--- Records supplied Enclosed Below ---

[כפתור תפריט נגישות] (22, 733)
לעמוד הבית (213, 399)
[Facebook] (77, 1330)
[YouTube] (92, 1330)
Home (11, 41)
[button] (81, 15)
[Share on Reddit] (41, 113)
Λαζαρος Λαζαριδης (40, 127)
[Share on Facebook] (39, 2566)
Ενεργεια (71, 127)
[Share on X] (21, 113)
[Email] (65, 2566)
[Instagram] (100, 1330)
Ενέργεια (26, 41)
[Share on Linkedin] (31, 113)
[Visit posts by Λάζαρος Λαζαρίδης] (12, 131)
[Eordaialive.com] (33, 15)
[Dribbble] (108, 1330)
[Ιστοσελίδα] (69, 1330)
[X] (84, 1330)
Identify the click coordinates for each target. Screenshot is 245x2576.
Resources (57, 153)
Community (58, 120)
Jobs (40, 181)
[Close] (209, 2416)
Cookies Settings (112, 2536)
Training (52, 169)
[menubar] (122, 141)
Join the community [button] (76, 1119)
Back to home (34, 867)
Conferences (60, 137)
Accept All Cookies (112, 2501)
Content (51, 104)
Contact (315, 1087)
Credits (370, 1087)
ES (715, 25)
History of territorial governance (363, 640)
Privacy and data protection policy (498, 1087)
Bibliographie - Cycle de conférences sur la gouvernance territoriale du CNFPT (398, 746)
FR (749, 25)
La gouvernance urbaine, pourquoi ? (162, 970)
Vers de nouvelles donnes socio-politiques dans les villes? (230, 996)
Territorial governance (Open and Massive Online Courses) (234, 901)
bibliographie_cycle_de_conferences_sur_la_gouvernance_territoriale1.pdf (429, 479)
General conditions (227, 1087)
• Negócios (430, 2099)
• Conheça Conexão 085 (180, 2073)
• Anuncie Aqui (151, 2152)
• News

--- End of Enclosed Records supplied ---

> _Problem requirements_: All of the lines above that carry the string "Cookies" need to be found and copied.

> _Exercise solution_:
Cookies Settings (112, 2536)
Accept All Cookies (112, 2501)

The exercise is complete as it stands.